WHAT YOU WILL DO. Duplicate the data from the line containing "Given: Click the Donate now button" through the end of the data, leaving the pictures out of your answer.

RAW DATA.

-- Start --

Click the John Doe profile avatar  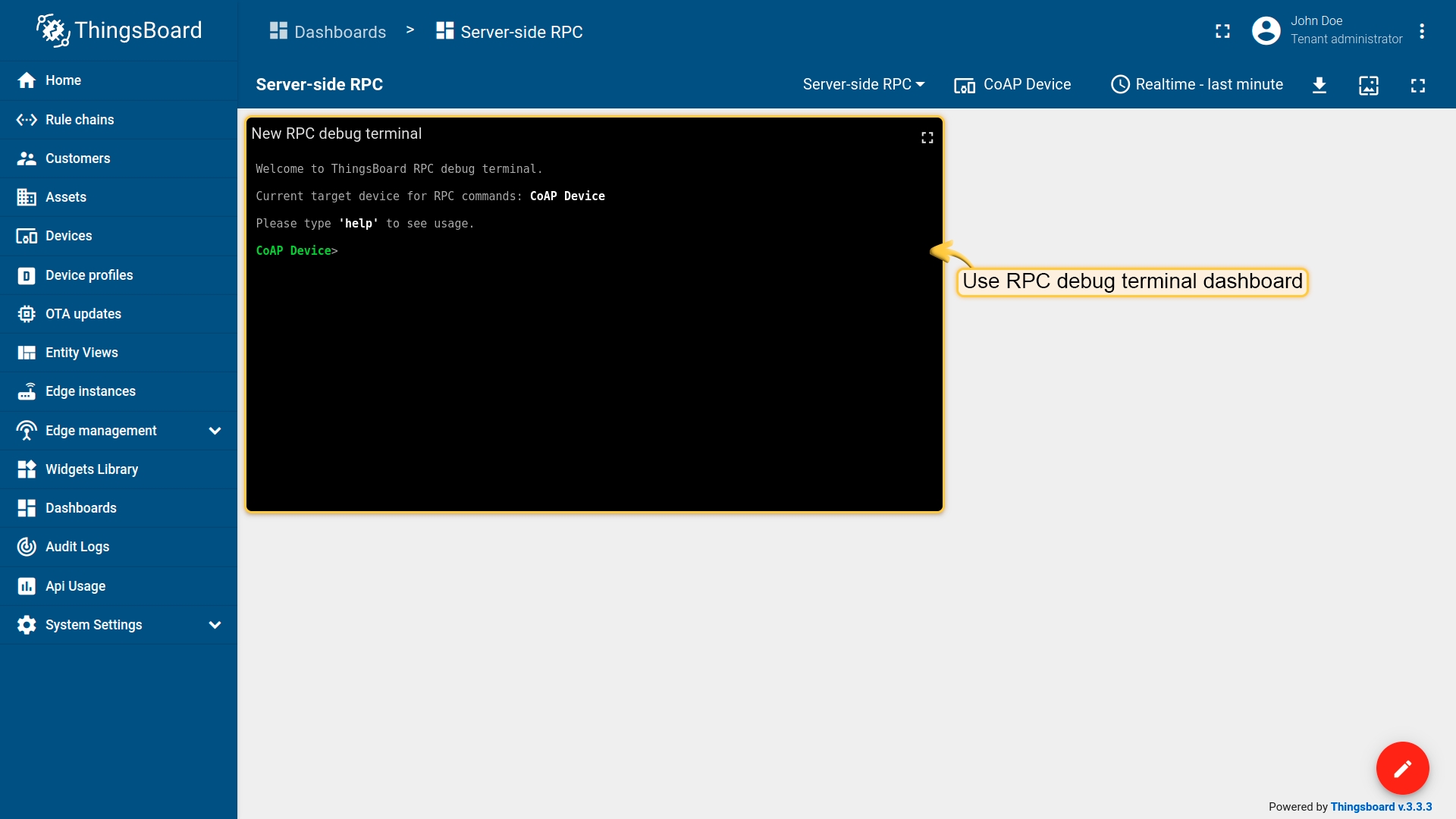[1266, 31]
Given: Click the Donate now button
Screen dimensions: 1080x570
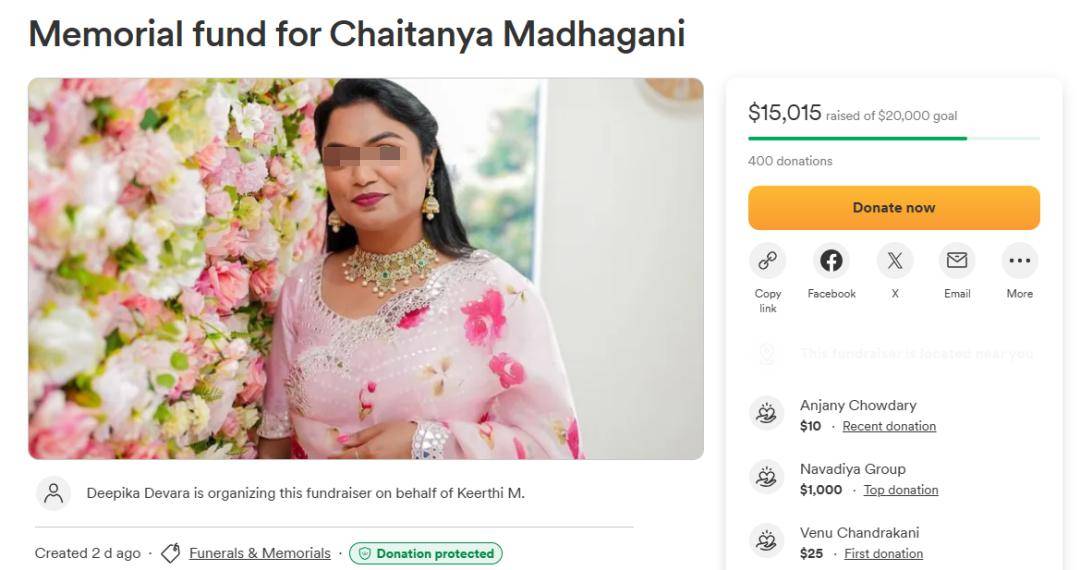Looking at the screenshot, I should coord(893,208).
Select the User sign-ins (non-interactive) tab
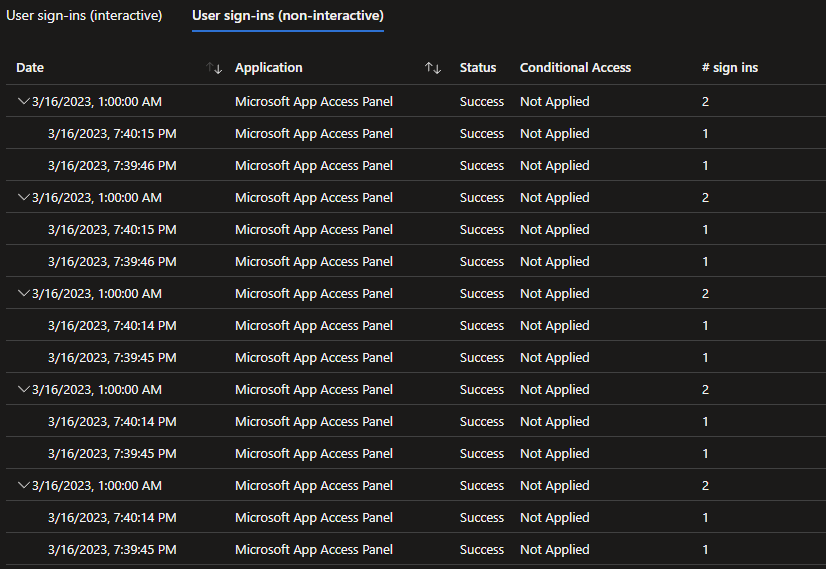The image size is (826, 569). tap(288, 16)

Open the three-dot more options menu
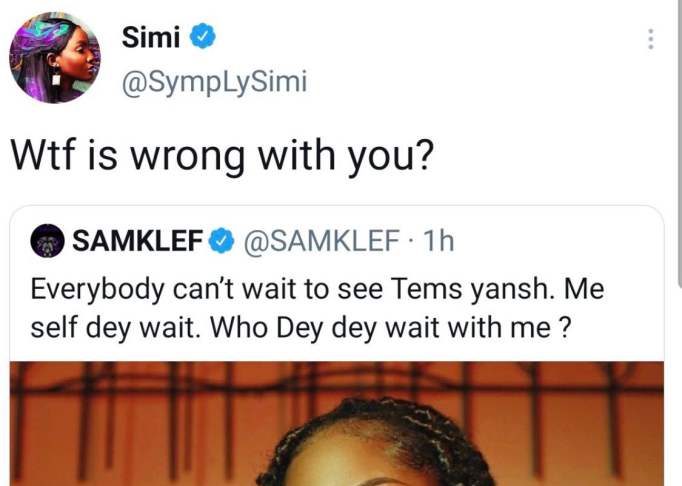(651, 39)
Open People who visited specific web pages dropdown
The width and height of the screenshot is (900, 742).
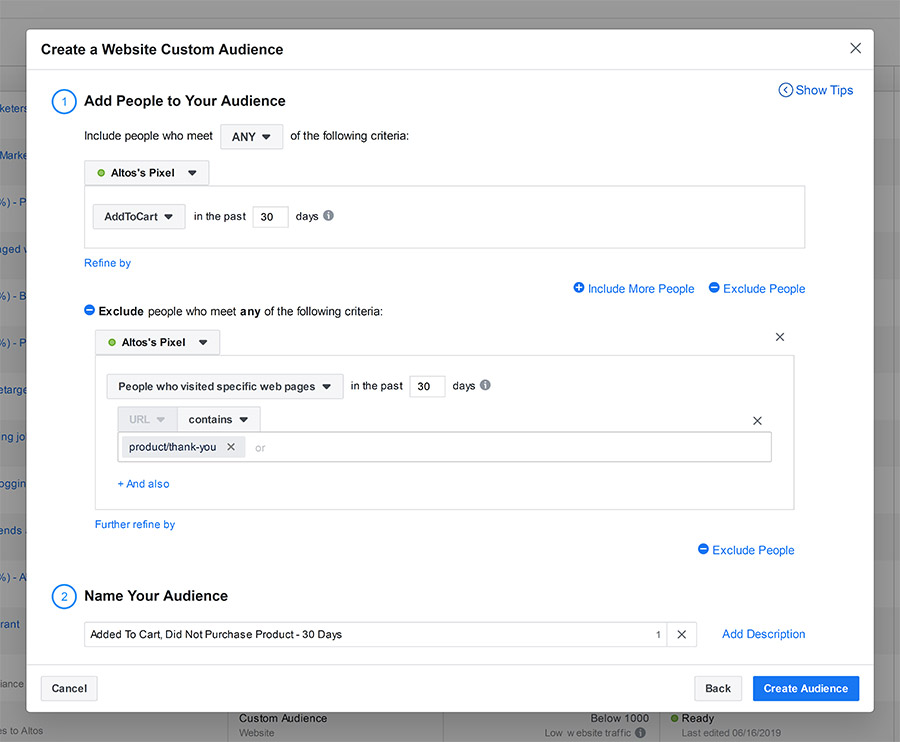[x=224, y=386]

-- End --

SOLVED EXERCISE.
Given: Click the Donate now button
Screen dimensions: 1080x570
Looking at the screenshot, I should coord(893,208).
Select the User sign-ins (non-interactive) tab
The image size is (826, 569). tap(288, 16)

Open the three-dot more options menu
(651, 39)
Open People who visited specific web pages dropdown
The width and height of the screenshot is (900, 742).
[x=224, y=386]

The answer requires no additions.